ʻOhana by Hawaiian was a regional subsidiary carrier of Hawaiian Airlines. The service was operated using four ATR 42 turboprop airplanes owned by Hawaiian and operated under contract by Empire Airlines. The new service was slated to begin in summer 2013 initially flying to Moloka'i and Lana'i; however, the airline was unable to begin operations during that period because of Federal Aviation Administration delays in certifying ʻOhana's operation. During its time of operation, ʻOhana by Hawaiian was fully integrated into the Hawaiian Airlines network.

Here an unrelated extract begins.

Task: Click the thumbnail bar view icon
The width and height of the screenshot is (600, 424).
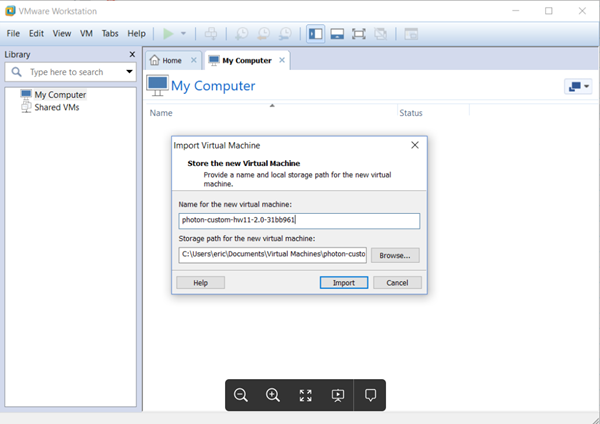Action: point(338,33)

On May 27, 2021, Hawaiian announced that 'Ohana by Hawaiian would be discontinued after the COVID-19 pandemic forced the shuttering of the carrier's operations. All of its fleet will be sold and existing employees working under Hawaiian will be reassigned elsewhere.

==History==
In February 2014, Hawaiian announced that ʻOhana would begin service on March 11. On June 12, 2014, ʻOhana by Hawaiian announced it would expand its route network to Maui, offering daily flights between Kahului, Maui and Moloka'i; Kahului and Kona, Hawai'i Island; and Kahului and Hilo.

In July 2015, Hawaiian announced that Empire Airlines would begin all cargo freighter service on interisland routes in Hawaii with ATR 72 turboprop aircraft as part of the ʻOhana by Hawaiian service. Freighter operation began in March 2018 after the acquisition of ATR 72-200(F) aircraft.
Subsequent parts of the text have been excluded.